In other words, $b$ is the maximum of the whole set, on one hand bigger than all integers, on the other bigger than $a$, but the integers are not comparable with $a$. Now, take $A=\{a\}, B=\mathbb Z$ and you will see that $a=\sup A, b=\sup B$ and $b\gt a$ but none of the elements of $\mathbb Z$ is comparable to $a$ so cannot be an upper bound of $A$.

Answer 5

No, it's not justified, unless $A$ and $B$ are sets of integers.
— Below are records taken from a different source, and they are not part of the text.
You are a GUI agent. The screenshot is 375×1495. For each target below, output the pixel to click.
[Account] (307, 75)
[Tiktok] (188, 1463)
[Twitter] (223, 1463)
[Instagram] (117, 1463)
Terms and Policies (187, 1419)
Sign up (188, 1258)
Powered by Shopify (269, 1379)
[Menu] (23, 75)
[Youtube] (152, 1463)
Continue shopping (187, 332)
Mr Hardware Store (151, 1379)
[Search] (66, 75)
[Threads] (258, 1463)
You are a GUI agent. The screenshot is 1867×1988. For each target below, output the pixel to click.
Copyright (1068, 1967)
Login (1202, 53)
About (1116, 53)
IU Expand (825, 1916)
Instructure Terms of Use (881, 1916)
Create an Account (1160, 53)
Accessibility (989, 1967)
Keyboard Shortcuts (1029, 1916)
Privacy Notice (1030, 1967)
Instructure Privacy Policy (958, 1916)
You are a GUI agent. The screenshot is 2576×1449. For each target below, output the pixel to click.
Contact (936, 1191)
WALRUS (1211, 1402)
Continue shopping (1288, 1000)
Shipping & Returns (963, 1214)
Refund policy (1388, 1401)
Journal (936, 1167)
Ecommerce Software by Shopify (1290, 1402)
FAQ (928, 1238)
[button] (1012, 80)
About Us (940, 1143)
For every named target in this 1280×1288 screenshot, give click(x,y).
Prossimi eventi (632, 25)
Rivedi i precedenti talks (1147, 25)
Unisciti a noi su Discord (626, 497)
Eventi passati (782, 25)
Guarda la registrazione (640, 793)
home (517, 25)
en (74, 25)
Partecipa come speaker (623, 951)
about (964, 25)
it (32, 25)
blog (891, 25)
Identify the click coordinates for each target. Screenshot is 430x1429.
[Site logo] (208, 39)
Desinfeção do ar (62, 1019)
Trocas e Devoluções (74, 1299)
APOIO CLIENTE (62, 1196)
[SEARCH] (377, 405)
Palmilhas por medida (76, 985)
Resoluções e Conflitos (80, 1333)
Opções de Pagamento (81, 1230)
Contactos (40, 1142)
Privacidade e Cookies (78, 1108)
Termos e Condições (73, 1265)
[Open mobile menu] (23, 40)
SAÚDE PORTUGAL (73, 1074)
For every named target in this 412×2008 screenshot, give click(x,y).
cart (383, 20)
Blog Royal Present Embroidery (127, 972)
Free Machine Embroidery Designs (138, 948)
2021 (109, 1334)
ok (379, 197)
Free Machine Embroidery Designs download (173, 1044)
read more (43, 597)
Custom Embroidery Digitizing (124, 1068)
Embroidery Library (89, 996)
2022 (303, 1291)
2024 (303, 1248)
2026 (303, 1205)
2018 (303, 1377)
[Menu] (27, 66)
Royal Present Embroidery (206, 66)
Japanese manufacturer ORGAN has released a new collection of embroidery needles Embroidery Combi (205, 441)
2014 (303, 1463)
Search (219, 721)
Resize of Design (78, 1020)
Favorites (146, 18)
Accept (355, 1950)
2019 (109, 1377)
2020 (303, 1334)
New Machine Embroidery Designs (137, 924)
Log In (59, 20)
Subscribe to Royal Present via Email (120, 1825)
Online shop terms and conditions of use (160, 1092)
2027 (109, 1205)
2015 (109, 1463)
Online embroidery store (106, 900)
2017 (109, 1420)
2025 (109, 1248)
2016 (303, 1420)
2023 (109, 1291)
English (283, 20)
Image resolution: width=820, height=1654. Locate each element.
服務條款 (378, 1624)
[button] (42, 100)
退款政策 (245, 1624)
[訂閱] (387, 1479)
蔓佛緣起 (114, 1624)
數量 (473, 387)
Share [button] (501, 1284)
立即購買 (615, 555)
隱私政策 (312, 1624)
What you can say,is that $m -\frac12(m-\sup A)>\sup A$, and there's necessarily an element $b\in B$ such that $$m\ge b>m-\tfrac12(m-\sup A)>\sup A.$$ since $m=\sup B$. The conclusion follows.

Answer 6

This is an answer to the question in the title of question and preassumes that we are dealing with a total order that has the least upper bound property.

If no such $b\in B$ exists then automatically $\sup A$ is an upper bound of $B$ so that $\sup B\leq\sup A$. This contradicts the data in your question.

Answer 7

By definition any number greater than $\sup A$ is an upper bound for $A$ and thus every number lying in interval $[\sup A, \sup B] $ is an upper bound for $A$. And by definition of supremum there exists at least one element $b\in B$ which lies in interval $(\sup A, \sup B] $. Thus $b\in B$ is an upper bound for $A$.